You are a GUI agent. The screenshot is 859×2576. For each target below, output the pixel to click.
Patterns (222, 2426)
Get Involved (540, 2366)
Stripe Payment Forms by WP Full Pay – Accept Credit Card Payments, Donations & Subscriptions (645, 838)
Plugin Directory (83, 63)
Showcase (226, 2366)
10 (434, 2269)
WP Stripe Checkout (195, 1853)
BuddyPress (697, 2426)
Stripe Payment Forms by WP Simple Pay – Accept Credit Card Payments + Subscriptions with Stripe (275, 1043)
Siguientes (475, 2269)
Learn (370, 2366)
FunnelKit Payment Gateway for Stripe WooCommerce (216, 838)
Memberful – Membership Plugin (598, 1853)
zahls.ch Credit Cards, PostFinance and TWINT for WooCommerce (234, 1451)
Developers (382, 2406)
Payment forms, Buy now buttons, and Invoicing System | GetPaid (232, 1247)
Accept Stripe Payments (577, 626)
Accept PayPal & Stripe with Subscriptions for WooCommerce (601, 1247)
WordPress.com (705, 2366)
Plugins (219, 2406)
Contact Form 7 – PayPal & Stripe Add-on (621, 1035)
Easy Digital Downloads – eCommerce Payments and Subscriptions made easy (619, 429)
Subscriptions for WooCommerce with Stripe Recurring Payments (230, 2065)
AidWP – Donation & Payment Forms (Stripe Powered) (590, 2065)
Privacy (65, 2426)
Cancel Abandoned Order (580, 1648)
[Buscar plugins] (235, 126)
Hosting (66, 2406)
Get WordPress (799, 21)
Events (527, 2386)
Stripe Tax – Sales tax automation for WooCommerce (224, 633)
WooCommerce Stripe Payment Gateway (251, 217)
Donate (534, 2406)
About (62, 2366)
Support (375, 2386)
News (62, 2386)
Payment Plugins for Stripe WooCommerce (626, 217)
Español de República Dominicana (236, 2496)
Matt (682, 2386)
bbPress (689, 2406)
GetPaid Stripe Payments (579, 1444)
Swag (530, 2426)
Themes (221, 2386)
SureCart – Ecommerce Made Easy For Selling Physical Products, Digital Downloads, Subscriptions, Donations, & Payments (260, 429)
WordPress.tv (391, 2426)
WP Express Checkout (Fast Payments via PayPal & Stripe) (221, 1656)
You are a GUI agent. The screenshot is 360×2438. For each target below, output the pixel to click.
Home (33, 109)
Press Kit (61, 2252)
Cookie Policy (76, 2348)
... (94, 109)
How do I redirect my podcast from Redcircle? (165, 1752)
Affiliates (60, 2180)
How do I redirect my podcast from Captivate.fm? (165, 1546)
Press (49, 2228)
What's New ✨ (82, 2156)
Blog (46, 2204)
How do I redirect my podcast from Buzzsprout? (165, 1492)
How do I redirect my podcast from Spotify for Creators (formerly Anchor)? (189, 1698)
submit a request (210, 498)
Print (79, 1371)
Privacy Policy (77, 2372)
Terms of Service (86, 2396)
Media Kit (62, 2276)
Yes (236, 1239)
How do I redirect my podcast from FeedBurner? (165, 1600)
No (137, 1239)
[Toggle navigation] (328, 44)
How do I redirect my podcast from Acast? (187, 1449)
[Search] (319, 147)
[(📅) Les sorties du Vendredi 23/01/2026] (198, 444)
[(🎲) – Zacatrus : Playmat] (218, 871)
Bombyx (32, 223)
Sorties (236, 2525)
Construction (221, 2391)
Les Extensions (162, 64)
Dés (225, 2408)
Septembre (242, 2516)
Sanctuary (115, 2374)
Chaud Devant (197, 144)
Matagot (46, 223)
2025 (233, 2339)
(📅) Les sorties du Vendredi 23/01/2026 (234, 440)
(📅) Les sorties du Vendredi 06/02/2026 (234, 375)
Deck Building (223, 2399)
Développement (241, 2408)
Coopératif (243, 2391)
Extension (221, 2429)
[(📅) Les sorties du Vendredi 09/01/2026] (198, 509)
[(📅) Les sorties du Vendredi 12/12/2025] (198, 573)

▶ _Work required_
Repeat word for word the lines above that run from the line containing "WordPress.tv (391, 2426)" through the line containing "[Toggle navigation] (328, 44)", both ends included, and nothing else.

▶ _Exercise output_
WordPress.tv (391, 2426)
WP Express Checkout (Fast Payments via PayPal & Stripe) (221, 1656)
You are a GUI agent. The screenshot is 360×2438. For each target below, output the pixel to click.
Home (33, 109)
Press Kit (61, 2252)
Cookie Policy (76, 2348)
... (94, 109)
How do I redirect my podcast from Redcircle? (165, 1752)
Affiliates (60, 2180)
How do I redirect my podcast from Captivate.fm? (165, 1546)
Press (49, 2228)
What's New ✨ (82, 2156)
Blog (46, 2204)
How do I redirect my podcast from Buzzsprout? (165, 1492)
How do I redirect my podcast from Spotify for Creators (formerly Anchor)? (189, 1698)
submit a request (210, 498)
Print (79, 1371)
Privacy Policy (77, 2372)
Terms of Service (86, 2396)
Media Kit (62, 2276)
Yes (236, 1239)
How do I redirect my podcast from FeedBurner? (165, 1600)
No (137, 1239)
[Toggle navigation] (328, 44)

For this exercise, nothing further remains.